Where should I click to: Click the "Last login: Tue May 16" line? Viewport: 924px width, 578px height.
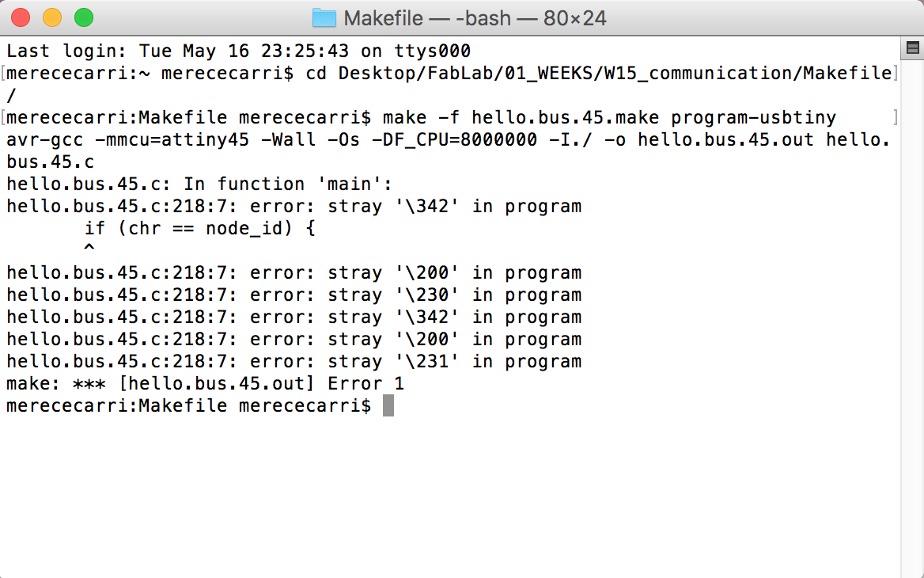(x=239, y=51)
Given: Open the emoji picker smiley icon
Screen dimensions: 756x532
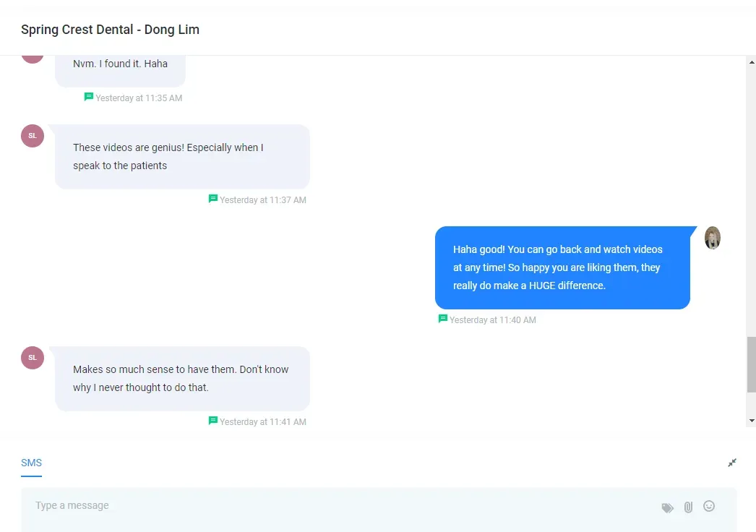Looking at the screenshot, I should click(x=709, y=506).
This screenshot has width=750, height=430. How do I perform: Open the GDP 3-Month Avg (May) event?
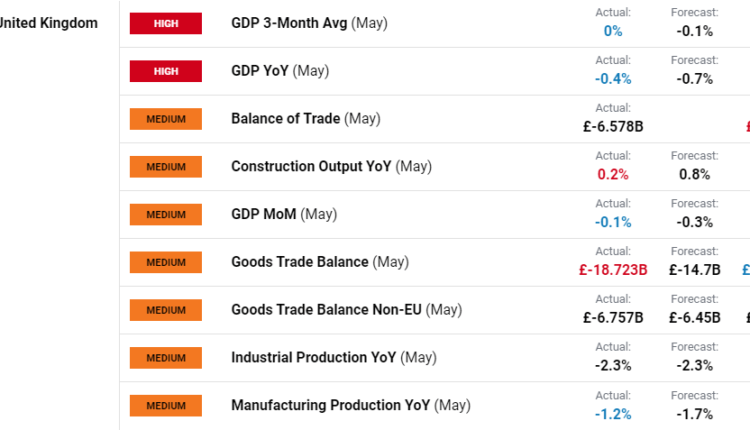[309, 23]

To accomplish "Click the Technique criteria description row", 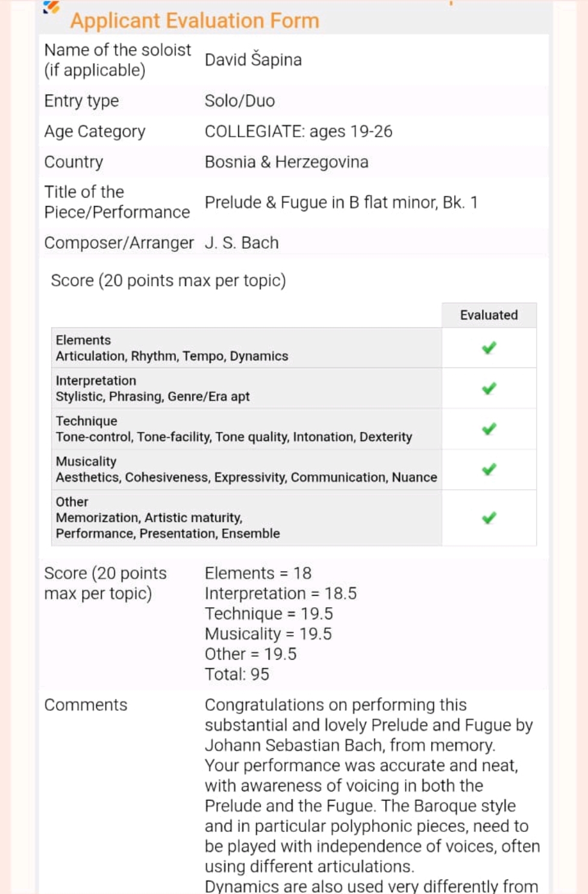I will coord(234,429).
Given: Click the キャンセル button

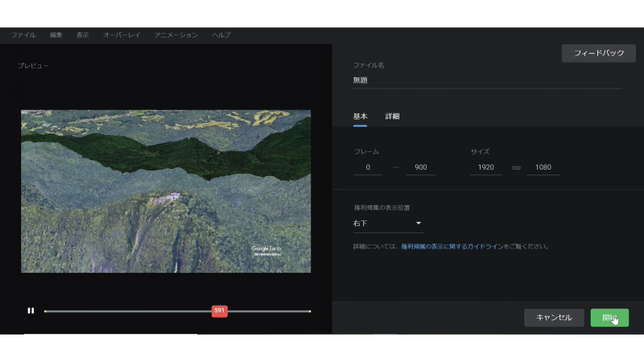Looking at the screenshot, I should click(554, 318).
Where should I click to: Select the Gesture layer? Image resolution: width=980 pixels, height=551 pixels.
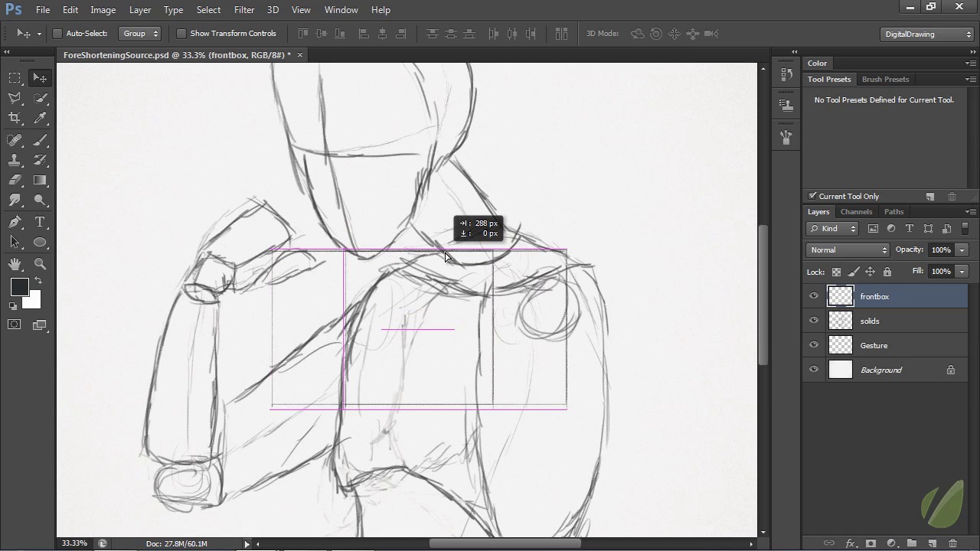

▶ _Task brief_
Transcribe exactly, and only, the lines from the line with "Given: Click the キャンセル button" through the last line of the records, inclusive; the pictures do not belong in the copy.

▶ _Written response_
Given: Click the キャンセル button

Looking at the screenshot, I should click(554, 318).
Where should I click to: Select the Gesture layer? Image resolution: width=980 pixels, height=551 pixels.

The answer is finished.